Provider-specific failures to check first:

```text
qdrant    Qdrant is not running, or port 6333 is not exposed.
pinecone  PINECONE_API_KEY is missing, or the index name uses underscores.
weaviate  Weaviate is not running, gRPC 50051 is not exposed, or the collection name is invalid.
```

## Output

Ragrails writes markdown files to the output directory you choose:

```text
files/output/web_crawled/
files/output/docs/
files/output/api/
files/output/chunks/
```

By default, files include Ragrails frontmatter metadata.

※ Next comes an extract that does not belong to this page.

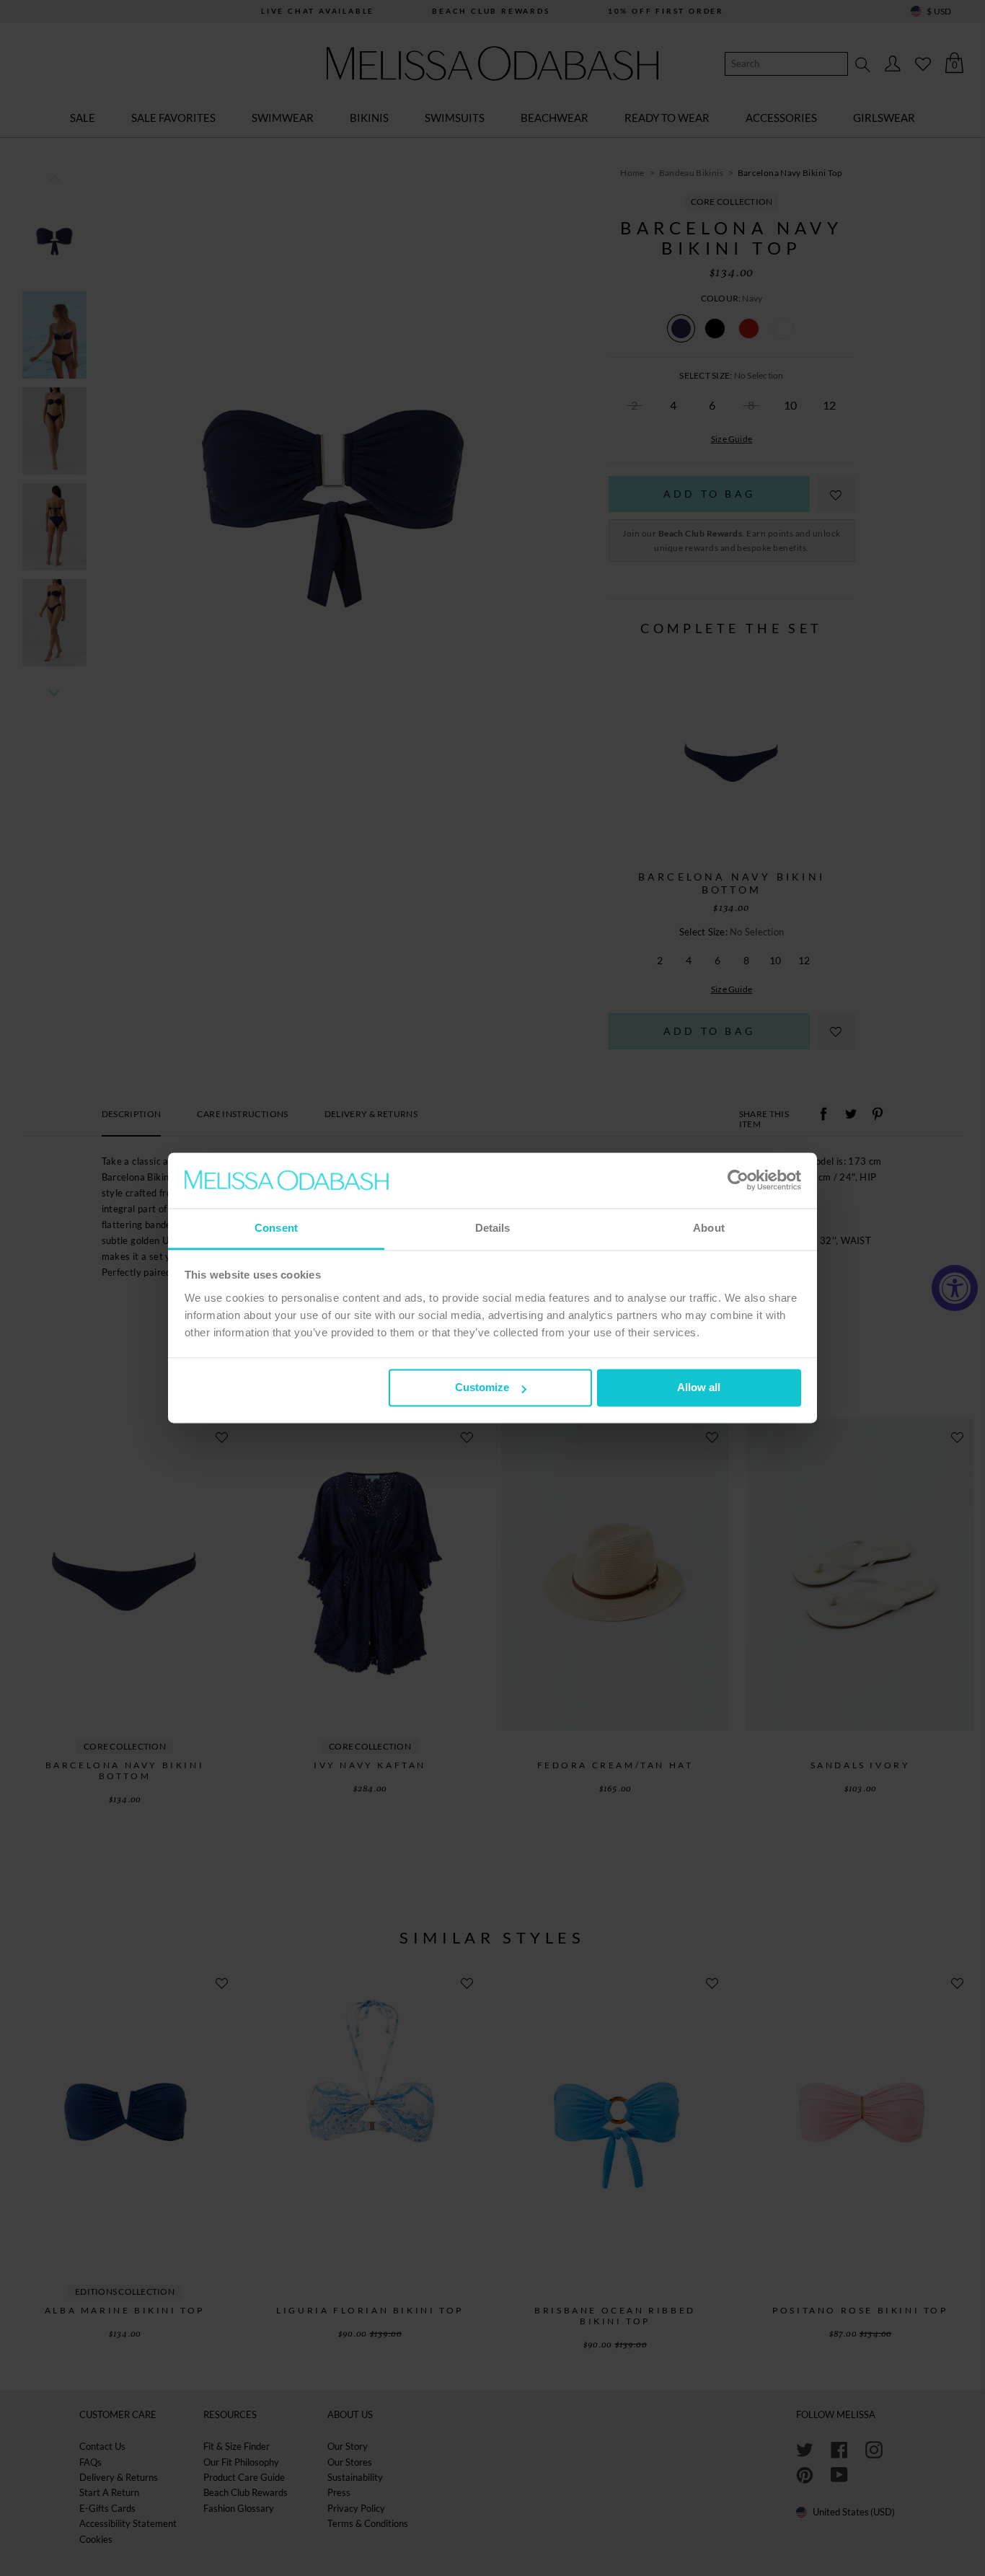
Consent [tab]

Disable it with
`frontmatter=False` when you only want the markdown body.

## Result Types

```python
ScrapeResult(
    pages=int,
    failed=int,
    output_dir=str,
    files=list[str],
    dlq_path=str,
    errors=list[str],
)
```

```python
ParseResult(
    documents=int,
    failed=int,
    output_dir=str,
    files=list[str],
    errors=list[str],
)
```

```python
ApiIngestResult(
    pages=int,
    items=int,
    failed=int,
    output_dir=str,
    files=list[str],
    errors=list[str],
)
```

```python
ChunkResult(
    files=int,
    chunks=int,
    output_dir=str,
    output_files=list[str],
    failed=int,
    errors=list[str],
)
```

```python
StoreResult(
    files=int,
    chunks=int,
    input_dir=str,
    provider=str,
    collection=str,
    errors=list[str],
)
```

## API Reference

```python
RagRails().scrape(
    url,
    *,
    mode="each",
    output_dir="files/output/web_crawled",
    frontmatter=True,
    dlq_path="files/output/dlq.json",
    max_depth=3,
    max_pages=200,
)
```

```python
RagRails().parse(
    files=None,
    *,
    folder=None,
    input_dir="files/input",
    output_dir="files/output/docs",
    frontmatter=True,
)
```

```python
RagRails().fetch(
    url,
    *,
    title="API Response",
    description="",
    method="GET",
    headers=None,
    params=None,
    body=None,
    pagination=None,
    max_pages=100,
    output_dir="files/output/api",
    frontmatter=True,
)
```

```python
RagRails().chunk(
    *,
    input_dir="files/output/web_crawled",
    output_dir="files/output/chunks",
    chunk_size=2000,
    chunk_overlap=200,
    min_chunk_length=100,
)
```

```python
RagRails().chunk_file(
    path,
    *,
    chunk_size=2000,
    chunk_overlap=200,
    min_chunk_length=100,
)
```

```python
RagRails().store(
    *,
    input_dir="files/output/chunks",
    vector_db="qdrant",
    collection=None,
    url=None,
    files=None,
    batch_size=64,
    embedder="voyage",
    model="voyage-3",
)
```

Supported `vector_db` values:

```text
qdrant
pinecone
weaviate
```

## Status

Ingestion, chunking, and vector storage are available through the public SDK.
Retrieval, chat, and eval already exist internally and will be exposed next.